Reden voor de aankoop van het beeld Optimus II
Günter Haese vormt filigraanstructuren uit draad. Messing en fosforbrons zijn zijn materialen, waarmee hij snijdt en buigt, als een maas of als een spiraal, gesoldeerd en geassembleerd tot ruimtelijk-plastische formaties, waarmee hij een unieke lichamelijkheid ontwerpt. Tot nu toe heeft hij alles zelf gemaakt en zijn werken zijn van handzame afmetingen gebleven (ca. 50 - 200 cm hoog). De houten transportkisten worden ook met de hand gemaakt, met het voorwerp dat ze moeten bevatten. Haese levert alles compleet, het voltooide werk, de opslag ervan en tenslotte de titel, die meestal wordt geformuleerd volgens een poëtische associatie en soms wordt gewijzigd. Sinds 1963 heeft hij zijn werk met groot succes onder de internationale aandacht weten te brengen en hij heeft deze positie tot op heden weten te behouden.
Met zijn engagement voor de Skulpturensammlung Viersen slaat Haese voor het eerst een andere weg in. Na lang beraad, verschillende bezoeken ter plaatse en intensieve besprekingen is de mogelijkheid van een monumentale sculptuur in een openbare ruimte en bovendien in een ensemble van totaal verschillende, hedendaagse werken voor hem een artistieke uitdaging geworden, die hij met de hem kenmerkende omzichtigheid wil aangaan.
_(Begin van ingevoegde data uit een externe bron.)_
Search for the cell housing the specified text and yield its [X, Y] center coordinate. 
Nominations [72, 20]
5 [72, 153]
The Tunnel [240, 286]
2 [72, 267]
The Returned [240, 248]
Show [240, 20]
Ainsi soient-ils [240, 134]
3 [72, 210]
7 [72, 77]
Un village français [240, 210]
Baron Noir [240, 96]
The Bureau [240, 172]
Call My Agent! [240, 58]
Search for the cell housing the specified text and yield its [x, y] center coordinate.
Het gaat natuurlijk niet alleen om het vergroten van de afmetingen van een Haese voorwerp, maar vooral om het inbrengen van de artistieke kwaliteiten van het eigen werk in de nieuwe situatie: De delicate en fijngevoelige constructie van draad, de opengewerkte ruimtelijkheid, de vibrerende beweeglijkheid van de afzonderlijke ledematen en hun reactie op luchtbewegingen, de weerkaatsingen van licht en glans in interactie met vaste en bewegende delen van de constructie, en de speelse beschrijving van de met lucht gevulde ruimte als een bezielde bol.
Een kinetica ontdaan van louter mechanica die zichzelf transformeert in een bijna organische willekeurigheid van beweging. Het gebouwde frame als orgaan - vandaar de vergelijking met antennes of ruimtesondes die Haese's objecten telkens weer oproepen. Zij wijzen in de uitgestrektheid van de ruimte en bevestigen de mogelijkheid om die te doorkruisen. Tegelijkertijd zijn het celachtige constructies waarin de opeenvolging, de regelmaat en het isolement van een interieur kunnen worden ervaren als een mogelijke mobiliteit binnenin zichzelf, als door een transparante huid. Celstructuur en tentakel, voeler en antenne en tegelijk gestructureerd serieel opgebouwd en regelmatig lijkend lichaam, waarin de beweging als een van zijn mogelijke zijnswijzen verschijnt als een sporadische reflex of ook als een blazende ademhaling - als een oneindig tedere gevoeligheid.
De beeldencollectie van Viersen, die zich tot taak heeft gesteld essentiële uitingen van de plastiek in buitengewone werken bijeen te brengen, ze te confronteren en ze deel te laten uitmaken van het stedelijk leven, wordt op unieke wijze verrijkt met een plastisch object van Günter Haese. Het montagekarakter van dit metalen werk verschilt aanzienlijk van de bestaande werken van een Wolfgang Nestler en de "New Star" van Mark di Suvero. Haese's werk brengt een geheel nieuwe dimensie van beeldhouwkunst in de Skulpturensammlung Viersen.